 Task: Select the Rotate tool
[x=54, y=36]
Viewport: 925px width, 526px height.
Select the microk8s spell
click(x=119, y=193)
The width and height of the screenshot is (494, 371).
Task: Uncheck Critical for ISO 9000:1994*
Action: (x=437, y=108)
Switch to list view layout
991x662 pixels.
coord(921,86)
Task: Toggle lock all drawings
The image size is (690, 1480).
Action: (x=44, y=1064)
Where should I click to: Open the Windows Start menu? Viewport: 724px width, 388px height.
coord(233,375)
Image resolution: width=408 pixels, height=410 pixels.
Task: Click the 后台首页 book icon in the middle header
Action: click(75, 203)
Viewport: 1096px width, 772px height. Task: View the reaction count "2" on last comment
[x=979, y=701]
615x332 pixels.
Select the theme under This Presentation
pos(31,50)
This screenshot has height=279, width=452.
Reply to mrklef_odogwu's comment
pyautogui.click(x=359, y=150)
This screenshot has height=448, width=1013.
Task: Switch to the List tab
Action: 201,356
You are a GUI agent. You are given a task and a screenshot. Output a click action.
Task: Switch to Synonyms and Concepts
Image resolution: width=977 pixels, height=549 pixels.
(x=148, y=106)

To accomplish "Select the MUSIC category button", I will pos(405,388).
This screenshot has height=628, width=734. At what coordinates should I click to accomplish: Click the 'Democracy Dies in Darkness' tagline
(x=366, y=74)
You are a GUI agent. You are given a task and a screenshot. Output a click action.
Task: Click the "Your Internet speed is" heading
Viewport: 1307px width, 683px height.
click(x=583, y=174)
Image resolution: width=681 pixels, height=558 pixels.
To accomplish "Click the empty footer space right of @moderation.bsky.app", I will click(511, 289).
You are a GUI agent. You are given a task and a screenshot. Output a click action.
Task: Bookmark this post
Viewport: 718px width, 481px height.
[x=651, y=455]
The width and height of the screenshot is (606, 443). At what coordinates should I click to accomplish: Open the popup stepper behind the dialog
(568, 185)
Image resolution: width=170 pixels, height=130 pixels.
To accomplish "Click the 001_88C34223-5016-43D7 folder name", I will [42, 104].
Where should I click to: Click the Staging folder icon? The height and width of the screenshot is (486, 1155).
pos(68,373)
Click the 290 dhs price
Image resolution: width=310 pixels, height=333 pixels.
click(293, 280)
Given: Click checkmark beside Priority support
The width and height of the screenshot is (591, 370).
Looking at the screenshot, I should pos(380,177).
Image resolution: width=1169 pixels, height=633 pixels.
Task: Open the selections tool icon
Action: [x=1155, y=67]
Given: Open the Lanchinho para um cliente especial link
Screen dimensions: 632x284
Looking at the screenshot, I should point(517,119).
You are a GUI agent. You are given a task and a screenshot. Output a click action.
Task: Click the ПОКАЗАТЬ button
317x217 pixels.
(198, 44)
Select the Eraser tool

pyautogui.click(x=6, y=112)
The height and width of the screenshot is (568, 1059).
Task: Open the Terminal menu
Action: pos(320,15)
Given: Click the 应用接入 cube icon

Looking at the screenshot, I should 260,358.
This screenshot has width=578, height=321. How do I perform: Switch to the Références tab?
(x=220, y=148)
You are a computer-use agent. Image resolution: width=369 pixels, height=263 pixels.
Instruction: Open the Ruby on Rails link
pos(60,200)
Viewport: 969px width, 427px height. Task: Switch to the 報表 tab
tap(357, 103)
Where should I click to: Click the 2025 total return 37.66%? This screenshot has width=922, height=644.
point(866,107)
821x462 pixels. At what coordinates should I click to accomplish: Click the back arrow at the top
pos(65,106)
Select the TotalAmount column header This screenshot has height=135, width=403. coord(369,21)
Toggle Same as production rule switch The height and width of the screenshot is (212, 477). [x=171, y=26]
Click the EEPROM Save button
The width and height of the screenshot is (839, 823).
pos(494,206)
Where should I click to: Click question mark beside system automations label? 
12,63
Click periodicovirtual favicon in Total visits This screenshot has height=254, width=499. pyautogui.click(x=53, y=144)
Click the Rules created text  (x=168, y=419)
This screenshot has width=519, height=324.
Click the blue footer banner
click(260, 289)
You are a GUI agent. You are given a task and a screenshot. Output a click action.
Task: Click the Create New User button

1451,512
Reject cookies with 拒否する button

★ ★ ★ ★ ★

Print the part of the data that opens with the line containing "You are a computer-use" and closes with the line containing "pos(494,206)", exactly as it stands, and nothing else.

You are a computer-use agent. Image resolution: width=369 pixels, height=263 pixels.
Instruction: Open the Ruby on Rails link
pos(60,200)
Viewport: 969px width, 427px height. Task: Switch to the 報表 tab
tap(357, 103)
Where should I click to: Click the 2025 total return 37.66%? This screenshot has width=922, height=644.
point(866,107)
821x462 pixels. At what coordinates should I click to accomplish: Click the back arrow at the top
pos(65,106)
Select the TotalAmount column header This screenshot has height=135, width=403. coord(369,21)
Toggle Same as production rule switch The height and width of the screenshot is (212, 477). [x=171, y=26]
Click the EEPROM Save button
The width and height of the screenshot is (839, 823).
pos(494,206)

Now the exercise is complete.